TASK TO COMPLETE: Print the listing exactly, but only as far as the line containing "Task: Select Weather.gs in file list". The first line and that line are both included.

▬▬▬▬▬▬

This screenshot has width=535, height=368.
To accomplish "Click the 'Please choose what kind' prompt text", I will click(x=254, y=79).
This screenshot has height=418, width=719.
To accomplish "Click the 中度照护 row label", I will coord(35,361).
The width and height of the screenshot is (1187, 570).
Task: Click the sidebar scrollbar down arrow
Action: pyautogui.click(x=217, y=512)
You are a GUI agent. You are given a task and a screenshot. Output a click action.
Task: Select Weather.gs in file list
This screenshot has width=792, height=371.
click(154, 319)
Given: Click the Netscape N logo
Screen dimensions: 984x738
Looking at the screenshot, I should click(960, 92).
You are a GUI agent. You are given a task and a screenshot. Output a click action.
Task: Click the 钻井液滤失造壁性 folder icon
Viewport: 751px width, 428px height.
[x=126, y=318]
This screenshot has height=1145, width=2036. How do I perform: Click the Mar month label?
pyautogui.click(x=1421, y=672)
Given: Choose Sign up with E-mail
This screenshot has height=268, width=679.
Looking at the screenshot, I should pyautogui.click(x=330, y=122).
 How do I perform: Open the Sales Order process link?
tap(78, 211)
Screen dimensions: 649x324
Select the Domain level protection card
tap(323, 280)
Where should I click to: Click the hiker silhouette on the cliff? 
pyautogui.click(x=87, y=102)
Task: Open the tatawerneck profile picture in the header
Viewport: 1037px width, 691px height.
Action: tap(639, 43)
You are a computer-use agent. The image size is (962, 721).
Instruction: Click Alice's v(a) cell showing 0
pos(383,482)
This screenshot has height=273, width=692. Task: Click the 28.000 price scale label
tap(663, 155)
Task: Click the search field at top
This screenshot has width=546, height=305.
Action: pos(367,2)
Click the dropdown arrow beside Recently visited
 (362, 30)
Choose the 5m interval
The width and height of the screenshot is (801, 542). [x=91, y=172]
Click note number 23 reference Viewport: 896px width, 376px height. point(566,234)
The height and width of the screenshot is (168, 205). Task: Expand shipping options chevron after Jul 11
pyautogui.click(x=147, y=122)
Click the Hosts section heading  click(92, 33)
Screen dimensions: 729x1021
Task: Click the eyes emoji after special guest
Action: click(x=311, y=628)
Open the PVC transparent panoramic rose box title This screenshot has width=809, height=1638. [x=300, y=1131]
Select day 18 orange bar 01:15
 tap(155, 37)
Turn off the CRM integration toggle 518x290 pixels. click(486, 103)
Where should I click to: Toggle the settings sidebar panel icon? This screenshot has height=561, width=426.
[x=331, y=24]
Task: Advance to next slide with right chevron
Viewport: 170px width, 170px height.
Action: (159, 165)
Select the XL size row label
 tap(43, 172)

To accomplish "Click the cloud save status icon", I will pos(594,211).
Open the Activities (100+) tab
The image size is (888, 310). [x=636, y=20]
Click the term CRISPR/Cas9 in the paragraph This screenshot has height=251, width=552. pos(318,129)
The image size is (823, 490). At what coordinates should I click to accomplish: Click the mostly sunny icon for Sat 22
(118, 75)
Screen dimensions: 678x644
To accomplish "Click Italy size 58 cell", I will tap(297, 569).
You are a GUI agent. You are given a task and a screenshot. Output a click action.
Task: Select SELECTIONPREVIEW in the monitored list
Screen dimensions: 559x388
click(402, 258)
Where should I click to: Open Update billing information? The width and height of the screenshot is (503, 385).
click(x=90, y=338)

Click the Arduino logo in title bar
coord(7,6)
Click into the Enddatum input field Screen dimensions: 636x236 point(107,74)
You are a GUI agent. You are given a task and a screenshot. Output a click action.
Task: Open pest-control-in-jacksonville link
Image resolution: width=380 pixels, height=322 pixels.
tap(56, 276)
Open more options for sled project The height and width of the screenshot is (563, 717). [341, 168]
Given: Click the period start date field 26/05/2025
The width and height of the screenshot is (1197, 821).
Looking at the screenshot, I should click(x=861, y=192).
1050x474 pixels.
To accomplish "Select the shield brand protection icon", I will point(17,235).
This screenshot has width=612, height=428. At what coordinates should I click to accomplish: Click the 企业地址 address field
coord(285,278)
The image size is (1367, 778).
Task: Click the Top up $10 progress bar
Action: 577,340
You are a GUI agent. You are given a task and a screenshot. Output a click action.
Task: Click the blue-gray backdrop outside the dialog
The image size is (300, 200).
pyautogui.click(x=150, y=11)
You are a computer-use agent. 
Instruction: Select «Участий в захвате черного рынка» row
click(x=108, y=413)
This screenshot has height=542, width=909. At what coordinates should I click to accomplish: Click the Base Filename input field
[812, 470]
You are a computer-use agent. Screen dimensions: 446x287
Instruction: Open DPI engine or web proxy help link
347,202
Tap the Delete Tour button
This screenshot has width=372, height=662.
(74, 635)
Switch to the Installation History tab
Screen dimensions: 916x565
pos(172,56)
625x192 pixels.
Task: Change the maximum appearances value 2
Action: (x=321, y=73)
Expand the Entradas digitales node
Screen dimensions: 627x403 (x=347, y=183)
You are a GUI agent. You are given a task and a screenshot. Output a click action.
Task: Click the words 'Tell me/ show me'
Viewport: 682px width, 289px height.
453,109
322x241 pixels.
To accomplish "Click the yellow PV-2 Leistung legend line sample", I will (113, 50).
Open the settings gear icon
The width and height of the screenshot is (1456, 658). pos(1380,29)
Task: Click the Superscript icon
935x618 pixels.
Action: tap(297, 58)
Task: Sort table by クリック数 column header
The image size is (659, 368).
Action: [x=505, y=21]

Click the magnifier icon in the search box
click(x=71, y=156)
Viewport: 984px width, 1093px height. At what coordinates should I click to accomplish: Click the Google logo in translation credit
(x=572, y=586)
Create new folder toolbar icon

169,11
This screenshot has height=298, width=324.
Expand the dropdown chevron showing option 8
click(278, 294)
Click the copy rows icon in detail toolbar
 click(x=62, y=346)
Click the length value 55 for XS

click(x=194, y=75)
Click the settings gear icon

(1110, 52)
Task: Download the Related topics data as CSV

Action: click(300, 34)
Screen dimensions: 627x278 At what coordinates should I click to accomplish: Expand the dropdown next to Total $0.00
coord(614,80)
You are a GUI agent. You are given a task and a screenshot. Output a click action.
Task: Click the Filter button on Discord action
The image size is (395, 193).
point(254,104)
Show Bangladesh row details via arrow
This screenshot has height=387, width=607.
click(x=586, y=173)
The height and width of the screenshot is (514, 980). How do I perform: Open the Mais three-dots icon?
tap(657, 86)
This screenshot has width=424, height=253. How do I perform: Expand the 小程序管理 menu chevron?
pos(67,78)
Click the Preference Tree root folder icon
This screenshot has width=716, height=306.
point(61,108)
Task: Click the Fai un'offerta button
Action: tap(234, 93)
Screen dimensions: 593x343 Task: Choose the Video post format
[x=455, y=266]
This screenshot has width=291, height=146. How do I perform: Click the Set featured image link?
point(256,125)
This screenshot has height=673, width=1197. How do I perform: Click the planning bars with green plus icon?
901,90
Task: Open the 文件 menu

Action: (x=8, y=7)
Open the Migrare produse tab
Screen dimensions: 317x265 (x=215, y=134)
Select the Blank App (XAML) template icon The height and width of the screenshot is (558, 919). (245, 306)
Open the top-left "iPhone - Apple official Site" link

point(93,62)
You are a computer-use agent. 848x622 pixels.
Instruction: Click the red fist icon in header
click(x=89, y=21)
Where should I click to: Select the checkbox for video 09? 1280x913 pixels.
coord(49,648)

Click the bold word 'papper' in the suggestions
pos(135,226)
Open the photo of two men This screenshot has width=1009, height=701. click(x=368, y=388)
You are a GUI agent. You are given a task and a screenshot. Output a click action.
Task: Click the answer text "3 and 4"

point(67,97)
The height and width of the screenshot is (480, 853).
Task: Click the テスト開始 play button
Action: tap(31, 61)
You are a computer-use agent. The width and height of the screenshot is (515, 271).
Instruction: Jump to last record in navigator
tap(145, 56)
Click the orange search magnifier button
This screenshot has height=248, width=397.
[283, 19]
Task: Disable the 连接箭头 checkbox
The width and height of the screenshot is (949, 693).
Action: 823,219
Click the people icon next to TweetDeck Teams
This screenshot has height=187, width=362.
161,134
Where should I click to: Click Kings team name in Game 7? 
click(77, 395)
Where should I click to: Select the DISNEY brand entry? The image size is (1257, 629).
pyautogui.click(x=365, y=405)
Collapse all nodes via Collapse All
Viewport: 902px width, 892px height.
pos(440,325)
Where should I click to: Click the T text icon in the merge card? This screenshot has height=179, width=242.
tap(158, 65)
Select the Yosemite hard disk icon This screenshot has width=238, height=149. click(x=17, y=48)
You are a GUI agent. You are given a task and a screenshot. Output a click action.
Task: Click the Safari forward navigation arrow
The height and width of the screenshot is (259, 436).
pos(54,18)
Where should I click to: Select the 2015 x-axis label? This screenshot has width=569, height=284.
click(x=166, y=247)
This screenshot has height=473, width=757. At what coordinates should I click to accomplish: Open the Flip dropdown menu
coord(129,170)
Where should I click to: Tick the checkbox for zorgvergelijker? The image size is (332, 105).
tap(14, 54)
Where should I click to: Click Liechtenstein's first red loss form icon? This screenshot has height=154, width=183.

▬▬▬▬▬▬

THE COMPLETED TASK:
This screenshot has width=535, height=368.
To accomplish "Click the 'Please choose what kind' prompt text", I will click(x=254, y=79).
This screenshot has height=418, width=719.
To accomplish "Click the 中度照护 row label", I will coord(35,361).
The width and height of the screenshot is (1187, 570).
Task: Click the sidebar scrollbar down arrow
Action: pyautogui.click(x=217, y=512)
You are a GUI agent. You are given a task and a screenshot. Output a click action.
Task: Select Weather.gs in file list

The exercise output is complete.